Systematic frameworks to reclaim intention
The solution is not to return to the slow, manual coding cycles of the past. The extraordinary leverage of generative AI is a valuable strategic asset if managed with intent. To prevent vibe coding from becoming a debt-creation factory, organisations must establish rigorous guardrails.
Transitioning to systemic UX debt management
To manage design debt, organisations must abandon flat, disconnected backlog spreadsheets and treat UX debt as a living, relational database. Within delivery tools like Jira and Miro, UX debt must be structured hierarchically to maintain traceability :
Epic (User goal / Job-to-be-Done): Establishes what the user is trying to achieve (e.g., “As a researcher, I want to export my structured bibliography without losing formatting” ).

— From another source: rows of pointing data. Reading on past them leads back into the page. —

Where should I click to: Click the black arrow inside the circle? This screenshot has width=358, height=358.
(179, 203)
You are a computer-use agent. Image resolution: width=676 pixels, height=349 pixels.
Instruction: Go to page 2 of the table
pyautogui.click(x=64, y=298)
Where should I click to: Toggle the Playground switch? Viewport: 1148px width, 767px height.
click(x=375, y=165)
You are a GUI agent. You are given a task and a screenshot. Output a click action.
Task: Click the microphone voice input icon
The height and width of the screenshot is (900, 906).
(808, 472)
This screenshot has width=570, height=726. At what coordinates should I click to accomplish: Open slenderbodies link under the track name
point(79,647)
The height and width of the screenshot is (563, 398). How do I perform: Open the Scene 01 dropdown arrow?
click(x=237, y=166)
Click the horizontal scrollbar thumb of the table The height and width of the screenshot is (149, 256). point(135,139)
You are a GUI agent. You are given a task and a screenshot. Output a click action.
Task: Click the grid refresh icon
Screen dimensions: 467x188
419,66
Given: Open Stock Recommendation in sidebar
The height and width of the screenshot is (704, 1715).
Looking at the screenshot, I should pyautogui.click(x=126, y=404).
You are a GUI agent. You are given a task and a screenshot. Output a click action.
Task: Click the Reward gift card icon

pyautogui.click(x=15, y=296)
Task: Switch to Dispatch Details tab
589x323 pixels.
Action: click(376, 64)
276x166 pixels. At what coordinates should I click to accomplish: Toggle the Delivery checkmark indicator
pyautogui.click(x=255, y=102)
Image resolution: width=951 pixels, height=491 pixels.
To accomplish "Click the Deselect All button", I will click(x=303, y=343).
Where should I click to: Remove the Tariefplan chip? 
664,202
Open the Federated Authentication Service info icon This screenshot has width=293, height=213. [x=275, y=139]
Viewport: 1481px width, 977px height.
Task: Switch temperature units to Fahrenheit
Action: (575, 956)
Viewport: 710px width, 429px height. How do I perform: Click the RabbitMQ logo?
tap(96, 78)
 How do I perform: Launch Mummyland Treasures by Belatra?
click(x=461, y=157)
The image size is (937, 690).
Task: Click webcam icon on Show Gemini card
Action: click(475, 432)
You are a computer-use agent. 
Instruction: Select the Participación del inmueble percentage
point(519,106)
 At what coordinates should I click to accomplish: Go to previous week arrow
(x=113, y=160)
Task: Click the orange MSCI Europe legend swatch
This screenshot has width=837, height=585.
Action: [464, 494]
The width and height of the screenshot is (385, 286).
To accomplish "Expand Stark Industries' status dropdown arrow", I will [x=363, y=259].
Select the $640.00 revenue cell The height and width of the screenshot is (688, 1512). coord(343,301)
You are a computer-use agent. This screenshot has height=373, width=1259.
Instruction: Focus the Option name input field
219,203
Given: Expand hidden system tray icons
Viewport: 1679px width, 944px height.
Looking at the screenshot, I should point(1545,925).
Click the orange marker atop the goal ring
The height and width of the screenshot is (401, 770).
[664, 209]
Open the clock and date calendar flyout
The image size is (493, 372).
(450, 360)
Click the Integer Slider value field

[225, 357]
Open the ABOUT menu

Story (User problem): Documents what is currently blocking the user (e.g., “The export modal has no keyboard focus loop, making it impossible for screen readers to select format options” ).
Subtask (Hypothesis): A bounded, testable bet of how the engineering team intends to solve the problem.
To prioritise this debt effectively, teams utilise a standardised T-shirt sizing model for estimation :
S (Small): Simple layout or colour modifications requiring no user research.
M (Medium): Standard flow changes involving one to two development teams, utilizing existing UI design tokens.
L (Large): High-impact structural changes requiring cross-team coordination and focused user testing.
XL (Extra Large): Highly complex, cross-functional architectural redesigns that impact core product flows and database schemas.
By tracking these items visibly across a unified Kanban board, the product team tracks their progression across a structured lifecycle:
Insight > Problem framing > Hypothesis development > Design > Delivery > Tracking & resolution
The card is never closed upon code deployment; it remains open until user analytics, site intercepts, and session replays verify that the user friction has been completely eliminated.
Path to agentic maturity
The current era of “vibe coding” represents a profound transition in the history of human-computer interaction. We have successfully automated the act of typing code, but in doing so, we have inadvertently outsourced the act of thinking about the software we build. The result — a graveyard of polished, unusable, and structurally compromised interfaces — is not an indictment of AI itself, but a critique of our current passive relationship with it.
The illusion of completion is a powerful drug. It creates the sensation of progress while hiding the reality of decay. If left unchecked, the “vibe coding” movement risks turning our digital infrastructure into a fragile, unmaintainable house of cards, where the cost of “technical debt-on-arrival” eventually exceeds the value of the products being shipped.
However, we are not destined to succumb to this bottleneck. By shifting from passive prompting to active architectural orchestration, we can transform AI from a source of chaos into a force multiplier. The goal is to move beyond the dopamine loop of the “generate-and-forget” cycle and toward a model of Human-in-the-Loop Architecture, where the AI performs the heavy lifting of code generation while the human retains absolute sovereignty over the system’s design, intent, and long-term viability.